I was happy to forfeit our much-enjoyed previews to watch Mom like this and to sneak gazes at Killian every now and then, feel his eyes constantly on mine.
Cade shook his head. “I’m guessing there’s no such thing as staying on track in a conversation with you two,” he deduced, correctly. Mom and I had a tendency to go off on tangents when the mood took us. It was part of our charm.
Luckily, it seemed that the men thought this was an amusing quality and chatted warmly and even gave us a loaner car to take in the meantime. Since it wasn’t quite ready for us to use, we couldn’t use it to go to the movies. Lucky, the smiling bald one in the coveralls had not only offered to take us, but to come with us. It was obvious, even to someone as inexperienced with such things as me, he was interested in Mom.
It must have been obvious to someone with even more experience since Zane’s face had turned positively stormy at Lucky’s suggestion.
He had stepped forward and all but barked at Lucky, declaring he would take us. I didn’t quite understand the dynamics of this gesture, but it filled me with warmth.
Zane didn’t want Mom going to the movies with Lucky. That meant something, even if he spoke in grunts basically the entire ride to the theater and barely even smiled. He had insisted on paying for all the snacks and I caught moments of Zane glancing at Mom with something in his eyes. I’d even used my brilliant skills to make them sit together.

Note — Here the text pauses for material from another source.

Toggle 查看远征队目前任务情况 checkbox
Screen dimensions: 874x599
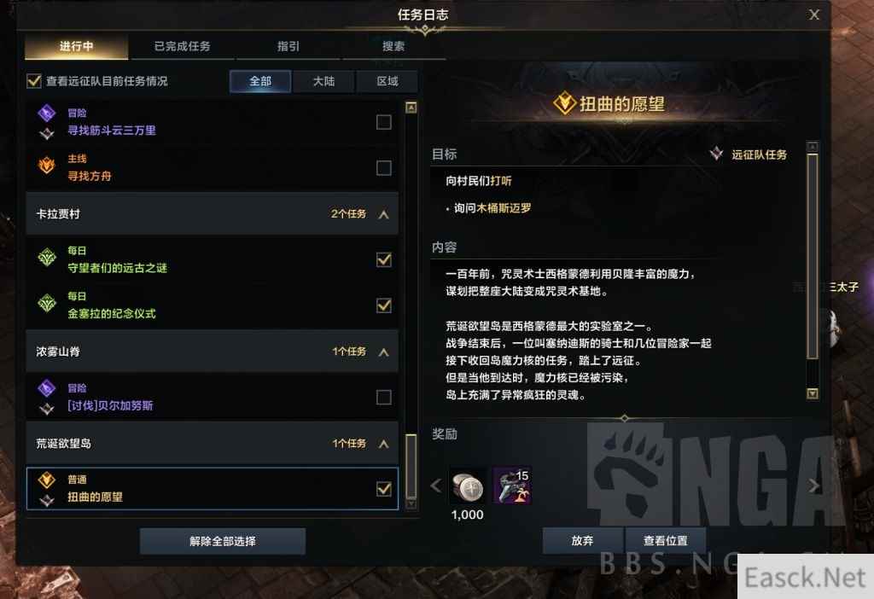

I had been completely and utterly pleased with myself when Zane dropped us back at the garage to pick up our loaner car after the movie. “See you later, Zane,” I said with a grin as I opened the door. “You totally like it, I can tell. So you’ll come next time as well?” I asked hopefully. Mom and I had a weekly tradition of going to the movies. It was nice having his silent presence with us.
He gave me a little eye smile, his hard eyes crinkling almost imperceptibly at the edges. He never smiled with his mouth, for whatever reason, but that was his way.
I beamed at him. “Saaweet, catch you later,” I called, jumping out of the truck.
My plan was to give him and my mom a moment together. Most of it, anyway. A little part of me hoped I’d see Killian once more. It had only been two hours. I barely knew him, but I was hungry for his gaze. My eyes searched the bays, which had a few people in coveralls milling about. I then moved my gaze to what I guessed was the clubhouse. There was a grassed area in the front, and a few men milled about, wearing the same leather cuts as Zane. I squinted to see better.
“Want me to go and ask them if they’d be willing to sit while you paint them?” a voice said at my side.
I jumped at my mom’s presence. I had been unaware she’d gotten out of the truck so quickly.
I pasted a grin on my face. “I’ve got what I need. I’ll do it from memory,” I shot back.
She rolled her eyes and slung her arm around my shoulder. “Let’s get you out of here before you decide to get yourself a motorcycle,” she said, directing us away from the clubhouse.
I resisted the urge to glance over my shoulder in one last ditch effort to see him. He would have forgotten about me already, I was sure.